The entries below should be output exactly as written.

::: Available data :::

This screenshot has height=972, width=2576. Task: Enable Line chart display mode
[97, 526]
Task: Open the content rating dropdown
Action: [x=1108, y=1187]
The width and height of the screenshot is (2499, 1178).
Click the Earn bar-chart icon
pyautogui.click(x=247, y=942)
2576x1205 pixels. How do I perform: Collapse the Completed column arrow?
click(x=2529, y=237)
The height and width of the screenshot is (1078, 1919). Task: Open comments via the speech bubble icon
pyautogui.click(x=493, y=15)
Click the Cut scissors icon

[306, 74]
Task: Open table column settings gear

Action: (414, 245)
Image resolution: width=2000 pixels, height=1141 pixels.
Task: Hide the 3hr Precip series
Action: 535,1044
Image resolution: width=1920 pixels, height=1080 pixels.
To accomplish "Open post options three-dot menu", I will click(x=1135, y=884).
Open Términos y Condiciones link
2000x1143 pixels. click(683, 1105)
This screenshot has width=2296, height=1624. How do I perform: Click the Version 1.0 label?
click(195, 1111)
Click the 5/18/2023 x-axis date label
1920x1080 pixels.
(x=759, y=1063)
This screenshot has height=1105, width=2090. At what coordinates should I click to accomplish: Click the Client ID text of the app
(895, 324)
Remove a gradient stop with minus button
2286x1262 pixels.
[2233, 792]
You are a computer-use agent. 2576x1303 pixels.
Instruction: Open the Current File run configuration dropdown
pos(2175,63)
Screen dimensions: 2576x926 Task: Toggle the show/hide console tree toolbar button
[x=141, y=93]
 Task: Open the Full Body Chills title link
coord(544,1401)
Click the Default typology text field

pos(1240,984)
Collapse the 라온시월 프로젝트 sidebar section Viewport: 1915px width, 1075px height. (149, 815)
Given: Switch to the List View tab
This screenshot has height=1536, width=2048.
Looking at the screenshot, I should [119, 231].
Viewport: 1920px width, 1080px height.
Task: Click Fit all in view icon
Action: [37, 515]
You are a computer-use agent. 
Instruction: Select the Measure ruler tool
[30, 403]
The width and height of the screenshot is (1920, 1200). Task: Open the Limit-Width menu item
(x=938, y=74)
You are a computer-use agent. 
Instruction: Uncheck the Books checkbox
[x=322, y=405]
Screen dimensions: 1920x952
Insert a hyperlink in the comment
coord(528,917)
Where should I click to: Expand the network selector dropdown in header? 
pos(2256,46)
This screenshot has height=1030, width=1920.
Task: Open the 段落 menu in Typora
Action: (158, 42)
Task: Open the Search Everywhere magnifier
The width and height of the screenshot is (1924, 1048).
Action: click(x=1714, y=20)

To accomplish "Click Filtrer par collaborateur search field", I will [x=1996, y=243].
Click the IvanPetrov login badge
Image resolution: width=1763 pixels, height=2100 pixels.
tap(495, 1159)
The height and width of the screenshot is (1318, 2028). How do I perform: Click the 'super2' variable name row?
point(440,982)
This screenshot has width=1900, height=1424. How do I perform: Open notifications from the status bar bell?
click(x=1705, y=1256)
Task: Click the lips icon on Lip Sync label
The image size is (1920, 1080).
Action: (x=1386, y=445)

:::

__Answer to this task__:
This screenshot has height=972, width=2576. Task: Enable Line chart display mode
[97, 526]
Task: Open the content rating dropdown
Action: [x=1108, y=1187]
The width and height of the screenshot is (2499, 1178).
Click the Earn bar-chart icon
pyautogui.click(x=247, y=942)
2576x1205 pixels. How do I perform: Collapse the Completed column arrow?
click(x=2529, y=237)
The height and width of the screenshot is (1078, 1919). Task: Open comments via the speech bubble icon
pyautogui.click(x=493, y=15)
Click the Cut scissors icon

[306, 74]
Task: Open table column settings gear

Action: (414, 245)
Image resolution: width=2000 pixels, height=1141 pixels.
Task: Hide the 3hr Precip series
Action: 535,1044
Image resolution: width=1920 pixels, height=1080 pixels.
To accomplish "Open post options three-dot menu", I will click(x=1135, y=884).
Open Términos y Condiciones link
2000x1143 pixels. click(683, 1105)
This screenshot has width=2296, height=1624. How do I perform: Click the Version 1.0 label?
click(195, 1111)
Click the 5/18/2023 x-axis date label
1920x1080 pixels.
(x=759, y=1063)
This screenshot has height=1105, width=2090. At what coordinates should I click to accomplish: Click the Client ID text of the app
(895, 324)
Remove a gradient stop with minus button
2286x1262 pixels.
[2233, 792]
You are a computer-use agent. 2576x1303 pixels.
Instruction: Open the Current File run configuration dropdown
pos(2175,63)
Screen dimensions: 2576x926 Task: Toggle the show/hide console tree toolbar button
[x=141, y=93]
 Task: Open the Full Body Chills title link
coord(544,1401)
Click the Default typology text field

pos(1240,984)
Collapse the 라온시월 프로젝트 sidebar section Viewport: 1915px width, 1075px height. (149, 815)
Given: Switch to the List View tab
This screenshot has height=1536, width=2048.
Looking at the screenshot, I should [119, 231].
Viewport: 1920px width, 1080px height.
Task: Click Fit all in view icon
Action: [37, 515]
You are a computer-use agent. 
Instruction: Select the Measure ruler tool
[30, 403]
The width and height of the screenshot is (1920, 1200). Task: Open the Limit-Width menu item
(x=938, y=74)
You are a computer-use agent. 
Instruction: Uncheck the Books checkbox
[x=322, y=405]
Screen dimensions: 1920x952
Insert a hyperlink in the comment
coord(528,917)
Where should I click to: Expand the network selector dropdown in header? 
pos(2256,46)
This screenshot has height=1030, width=1920.
Task: Open the 段落 menu in Typora
Action: (158, 42)
Task: Open the Search Everywhere magnifier
The width and height of the screenshot is (1924, 1048).
Action: click(x=1714, y=20)

To accomplish "Click Filtrer par collaborateur search field", I will [x=1996, y=243].
Click the IvanPetrov login badge
Image resolution: width=1763 pixels, height=2100 pixels.
tap(495, 1159)
The height and width of the screenshot is (1318, 2028). How do I perform: Click the 'super2' variable name row?
point(440,982)
This screenshot has width=1900, height=1424. How do I perform: Open notifications from the status bar bell?
click(x=1705, y=1256)
Task: Click the lips icon on Lip Sync label
The image size is (1920, 1080).
Action: (x=1386, y=445)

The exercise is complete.